DOCUMENT EXCERPT:
= Beginning of Section =

Clicking With Confidence?
VOX POP, Profile
One person in four say they have bought goods or services on in internet during the last 12 months, according to a MORI survey for the Department of Trade and Industry released at the end of November. This is approximately 12 million British adults. And it is despite the nearly half of all internet users who admit to concern about credit card fraud, and a third, 32%, who are anxious about giving out personal information.
I recall when I arrived in this country, over thirty years ago, when just over half the public had a telephone at home, and this was under a third of people in the working class, then two thirds of the electorate. Now two thirds have mobile phones, over nine in ten have landline telephones at home, and the working class is about one family in two. In fact, between 1979, when Mrs. Thatcher was first elected, and 1990, when she left office, the middle-class families in Britain leapt from a third of the electorate to nearly half, the biggest change in social class in a decade in a thousand years in English history.
Nearly half of the public, 47%, agree they 'would never shop via the internet', while fewer, 43%, disagree. Even among the 37% who use the internet now, 17% say they would never shop on line. Of these, four in ten (and slightly more, 43%, of the public) disagree that it is safe to purchase goods or services over the internet.
Attitudes to Purchasing on the Internet
Q "To what extent do you agree or disagree with each of the following statements?"
Base: 2,013 British adults aged 15+ in-home face-to-face 20-25 September 2001 (DTI)
Of those who do not use the internet, nearly two thirds of the public, nearly four in ten disagree that it is safe, and another one in five aren't sure, and may have the view that better be safe than sorry.
I have bought several things recently on the internet, including books, tickets, hotel reservations, and just last week, some doll furniture for my granddaughter's seventh birthday, which arrived yesterday. So far, so good, but I'll confess, I never send off the details of my VISA card without wondering how long my luck will last.

= End of Section =

TO DO: Extract the part of the article on internet shopping from "I recall when" to "in English history.". This material comes from a separate source.

[Records taken from a dataset]
= Beginning of Section =

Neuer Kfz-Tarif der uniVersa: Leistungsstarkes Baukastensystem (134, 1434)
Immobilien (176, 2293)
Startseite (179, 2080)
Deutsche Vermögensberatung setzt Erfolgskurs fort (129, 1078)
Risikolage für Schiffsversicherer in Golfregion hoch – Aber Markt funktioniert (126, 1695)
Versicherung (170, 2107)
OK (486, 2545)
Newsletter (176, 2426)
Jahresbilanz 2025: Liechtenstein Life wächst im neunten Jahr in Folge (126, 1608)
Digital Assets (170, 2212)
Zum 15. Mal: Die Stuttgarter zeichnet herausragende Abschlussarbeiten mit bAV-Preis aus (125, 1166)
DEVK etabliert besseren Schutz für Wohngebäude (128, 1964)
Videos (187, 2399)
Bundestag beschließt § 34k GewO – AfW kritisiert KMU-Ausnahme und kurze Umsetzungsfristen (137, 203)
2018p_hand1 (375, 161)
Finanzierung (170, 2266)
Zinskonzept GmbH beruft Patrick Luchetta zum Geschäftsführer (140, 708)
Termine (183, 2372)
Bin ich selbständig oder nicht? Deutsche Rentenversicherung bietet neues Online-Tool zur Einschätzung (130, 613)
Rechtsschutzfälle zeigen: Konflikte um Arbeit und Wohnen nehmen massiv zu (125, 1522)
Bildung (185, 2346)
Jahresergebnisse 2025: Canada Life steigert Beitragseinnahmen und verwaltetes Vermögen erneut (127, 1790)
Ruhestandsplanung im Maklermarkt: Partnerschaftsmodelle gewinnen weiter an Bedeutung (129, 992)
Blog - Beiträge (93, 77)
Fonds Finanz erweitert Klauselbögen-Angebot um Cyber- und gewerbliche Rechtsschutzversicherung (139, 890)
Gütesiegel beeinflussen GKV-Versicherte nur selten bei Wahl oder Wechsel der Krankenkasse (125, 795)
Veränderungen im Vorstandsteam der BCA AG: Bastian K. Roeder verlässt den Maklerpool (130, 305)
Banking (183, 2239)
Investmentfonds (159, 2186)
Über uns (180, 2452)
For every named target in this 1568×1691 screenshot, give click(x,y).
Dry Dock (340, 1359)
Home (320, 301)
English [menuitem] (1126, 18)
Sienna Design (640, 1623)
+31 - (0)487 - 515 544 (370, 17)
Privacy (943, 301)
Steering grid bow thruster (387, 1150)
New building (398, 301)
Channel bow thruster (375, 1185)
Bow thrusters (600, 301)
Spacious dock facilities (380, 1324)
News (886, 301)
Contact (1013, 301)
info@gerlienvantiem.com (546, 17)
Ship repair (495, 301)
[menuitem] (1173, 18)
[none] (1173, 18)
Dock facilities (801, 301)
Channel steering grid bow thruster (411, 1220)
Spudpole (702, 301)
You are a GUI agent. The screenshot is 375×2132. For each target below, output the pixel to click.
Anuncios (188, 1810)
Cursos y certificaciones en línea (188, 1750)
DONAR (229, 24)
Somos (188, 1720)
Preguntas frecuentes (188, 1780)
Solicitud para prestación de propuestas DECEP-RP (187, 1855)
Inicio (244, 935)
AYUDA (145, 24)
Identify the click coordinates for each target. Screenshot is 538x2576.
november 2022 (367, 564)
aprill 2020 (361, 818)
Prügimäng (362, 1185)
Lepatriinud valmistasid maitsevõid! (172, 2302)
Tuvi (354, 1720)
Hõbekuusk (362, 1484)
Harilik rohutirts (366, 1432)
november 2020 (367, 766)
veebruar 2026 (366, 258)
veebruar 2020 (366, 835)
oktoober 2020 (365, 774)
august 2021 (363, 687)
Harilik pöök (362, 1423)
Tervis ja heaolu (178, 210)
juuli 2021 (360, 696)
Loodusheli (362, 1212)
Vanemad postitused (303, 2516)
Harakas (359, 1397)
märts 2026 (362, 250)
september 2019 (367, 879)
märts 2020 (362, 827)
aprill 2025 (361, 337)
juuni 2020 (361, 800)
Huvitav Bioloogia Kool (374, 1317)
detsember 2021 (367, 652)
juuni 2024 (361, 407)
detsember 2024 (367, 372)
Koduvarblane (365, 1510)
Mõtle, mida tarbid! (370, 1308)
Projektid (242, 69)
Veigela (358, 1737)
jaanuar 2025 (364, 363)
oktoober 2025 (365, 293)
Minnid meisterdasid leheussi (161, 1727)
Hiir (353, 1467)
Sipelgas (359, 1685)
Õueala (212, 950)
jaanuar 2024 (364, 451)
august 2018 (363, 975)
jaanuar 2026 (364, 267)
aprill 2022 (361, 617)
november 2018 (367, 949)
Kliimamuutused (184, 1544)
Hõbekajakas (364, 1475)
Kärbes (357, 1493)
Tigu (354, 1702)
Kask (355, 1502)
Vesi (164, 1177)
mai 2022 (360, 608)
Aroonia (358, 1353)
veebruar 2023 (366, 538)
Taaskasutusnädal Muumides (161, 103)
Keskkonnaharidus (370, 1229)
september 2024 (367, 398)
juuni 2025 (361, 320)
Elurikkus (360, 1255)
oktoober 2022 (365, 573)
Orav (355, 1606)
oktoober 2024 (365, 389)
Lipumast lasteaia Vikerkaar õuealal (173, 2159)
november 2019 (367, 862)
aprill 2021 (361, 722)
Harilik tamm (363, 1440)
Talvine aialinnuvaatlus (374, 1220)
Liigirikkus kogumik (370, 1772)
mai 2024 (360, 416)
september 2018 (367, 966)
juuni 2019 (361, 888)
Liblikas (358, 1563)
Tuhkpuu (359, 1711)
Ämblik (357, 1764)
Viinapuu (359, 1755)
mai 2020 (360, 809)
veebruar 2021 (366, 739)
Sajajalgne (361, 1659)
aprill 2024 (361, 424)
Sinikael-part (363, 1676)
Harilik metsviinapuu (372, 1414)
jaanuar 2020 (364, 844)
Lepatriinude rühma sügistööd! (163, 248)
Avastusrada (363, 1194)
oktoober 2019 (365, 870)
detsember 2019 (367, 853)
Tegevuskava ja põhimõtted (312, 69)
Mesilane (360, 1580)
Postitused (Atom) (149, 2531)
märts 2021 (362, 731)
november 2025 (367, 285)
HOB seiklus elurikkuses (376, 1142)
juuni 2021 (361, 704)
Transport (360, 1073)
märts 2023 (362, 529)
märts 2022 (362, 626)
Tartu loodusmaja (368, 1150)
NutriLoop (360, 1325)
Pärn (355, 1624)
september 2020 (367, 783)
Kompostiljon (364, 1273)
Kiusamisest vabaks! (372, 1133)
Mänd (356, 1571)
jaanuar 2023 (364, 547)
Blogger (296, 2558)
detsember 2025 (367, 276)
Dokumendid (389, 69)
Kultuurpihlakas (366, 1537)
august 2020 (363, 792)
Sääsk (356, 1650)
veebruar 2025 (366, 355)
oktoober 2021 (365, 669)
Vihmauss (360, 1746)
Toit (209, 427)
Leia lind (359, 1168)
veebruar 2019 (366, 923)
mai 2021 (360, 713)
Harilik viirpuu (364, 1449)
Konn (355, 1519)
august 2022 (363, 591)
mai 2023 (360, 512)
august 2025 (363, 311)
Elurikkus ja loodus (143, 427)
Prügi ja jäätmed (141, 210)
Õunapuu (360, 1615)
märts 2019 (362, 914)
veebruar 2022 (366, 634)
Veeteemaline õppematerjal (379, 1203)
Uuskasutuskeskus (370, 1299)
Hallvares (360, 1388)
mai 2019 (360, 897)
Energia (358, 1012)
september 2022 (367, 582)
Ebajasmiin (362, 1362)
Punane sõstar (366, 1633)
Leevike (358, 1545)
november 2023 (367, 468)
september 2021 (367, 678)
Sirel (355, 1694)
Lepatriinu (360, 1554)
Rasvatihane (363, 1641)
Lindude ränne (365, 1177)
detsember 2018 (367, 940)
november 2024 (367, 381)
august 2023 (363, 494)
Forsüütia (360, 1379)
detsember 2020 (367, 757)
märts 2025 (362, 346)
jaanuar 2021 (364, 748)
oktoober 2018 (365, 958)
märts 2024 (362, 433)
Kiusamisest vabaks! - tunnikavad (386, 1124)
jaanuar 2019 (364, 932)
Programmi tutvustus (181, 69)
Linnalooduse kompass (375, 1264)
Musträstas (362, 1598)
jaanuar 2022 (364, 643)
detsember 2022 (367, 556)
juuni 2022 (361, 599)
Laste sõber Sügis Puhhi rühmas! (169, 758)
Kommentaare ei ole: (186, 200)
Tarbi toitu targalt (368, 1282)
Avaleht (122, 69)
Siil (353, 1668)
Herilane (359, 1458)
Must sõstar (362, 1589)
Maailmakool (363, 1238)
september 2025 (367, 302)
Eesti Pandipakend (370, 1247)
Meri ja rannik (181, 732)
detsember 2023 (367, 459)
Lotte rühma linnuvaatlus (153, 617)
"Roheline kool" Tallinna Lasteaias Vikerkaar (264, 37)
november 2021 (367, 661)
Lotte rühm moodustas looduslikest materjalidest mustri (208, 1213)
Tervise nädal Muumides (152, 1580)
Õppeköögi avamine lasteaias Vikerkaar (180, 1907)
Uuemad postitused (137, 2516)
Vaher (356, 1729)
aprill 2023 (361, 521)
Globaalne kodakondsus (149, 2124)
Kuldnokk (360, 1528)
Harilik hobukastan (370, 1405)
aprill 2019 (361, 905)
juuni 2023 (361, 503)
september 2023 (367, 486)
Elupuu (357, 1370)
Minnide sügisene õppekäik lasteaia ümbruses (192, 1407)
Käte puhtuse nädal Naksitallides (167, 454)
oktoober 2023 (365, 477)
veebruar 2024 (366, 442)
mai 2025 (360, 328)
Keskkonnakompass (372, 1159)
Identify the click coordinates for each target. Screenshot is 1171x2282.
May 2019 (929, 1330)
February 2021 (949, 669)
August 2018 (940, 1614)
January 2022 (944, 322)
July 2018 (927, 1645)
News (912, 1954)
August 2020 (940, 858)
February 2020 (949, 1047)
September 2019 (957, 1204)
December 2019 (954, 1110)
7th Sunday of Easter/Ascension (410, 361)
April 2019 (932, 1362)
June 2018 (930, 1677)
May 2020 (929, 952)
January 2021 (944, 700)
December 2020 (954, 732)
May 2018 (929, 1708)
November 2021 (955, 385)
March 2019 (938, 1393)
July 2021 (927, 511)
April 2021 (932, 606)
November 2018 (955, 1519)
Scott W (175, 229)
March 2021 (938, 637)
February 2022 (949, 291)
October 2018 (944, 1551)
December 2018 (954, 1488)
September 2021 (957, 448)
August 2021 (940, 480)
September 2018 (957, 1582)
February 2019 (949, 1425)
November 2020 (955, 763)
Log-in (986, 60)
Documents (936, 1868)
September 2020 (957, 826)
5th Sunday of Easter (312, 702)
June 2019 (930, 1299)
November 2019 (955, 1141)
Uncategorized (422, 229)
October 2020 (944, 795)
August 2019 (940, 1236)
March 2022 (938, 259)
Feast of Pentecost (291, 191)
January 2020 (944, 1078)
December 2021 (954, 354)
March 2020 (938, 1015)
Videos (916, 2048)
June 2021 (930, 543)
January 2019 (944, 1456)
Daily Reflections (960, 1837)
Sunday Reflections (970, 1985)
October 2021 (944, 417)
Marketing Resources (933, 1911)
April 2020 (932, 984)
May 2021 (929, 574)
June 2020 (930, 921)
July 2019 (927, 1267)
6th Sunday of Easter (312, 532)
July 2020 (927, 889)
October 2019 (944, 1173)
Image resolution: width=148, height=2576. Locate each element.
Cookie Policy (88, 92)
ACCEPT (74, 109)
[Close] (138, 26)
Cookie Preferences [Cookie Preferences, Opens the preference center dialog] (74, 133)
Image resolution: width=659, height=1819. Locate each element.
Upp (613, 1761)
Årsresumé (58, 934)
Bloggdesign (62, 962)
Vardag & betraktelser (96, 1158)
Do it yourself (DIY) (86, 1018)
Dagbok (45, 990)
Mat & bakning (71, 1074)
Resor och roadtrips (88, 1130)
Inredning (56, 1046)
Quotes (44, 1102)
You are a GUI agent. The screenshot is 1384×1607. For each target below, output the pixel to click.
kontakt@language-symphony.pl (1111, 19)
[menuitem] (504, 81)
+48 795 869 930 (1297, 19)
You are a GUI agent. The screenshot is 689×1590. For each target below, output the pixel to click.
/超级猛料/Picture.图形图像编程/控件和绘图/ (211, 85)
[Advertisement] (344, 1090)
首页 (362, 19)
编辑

= End of Section =

REPLY:
I recall when I arrived in this country, over thirty years ago, when just over half the public had a telephone at home, and this was under a third of people in the working class, then two thirds of the electorate. Now two thirds have mobile phones, over nine in ten have landline telephones at home, and the working class is about one family in two. In fact, between 1979, when Mrs. Thatcher was first elected, and 1990, when she left office, the middle-class families in Britain leapt from a third of the electorate to nearly half, the biggest change in social class in a decade in a thousand years in English history.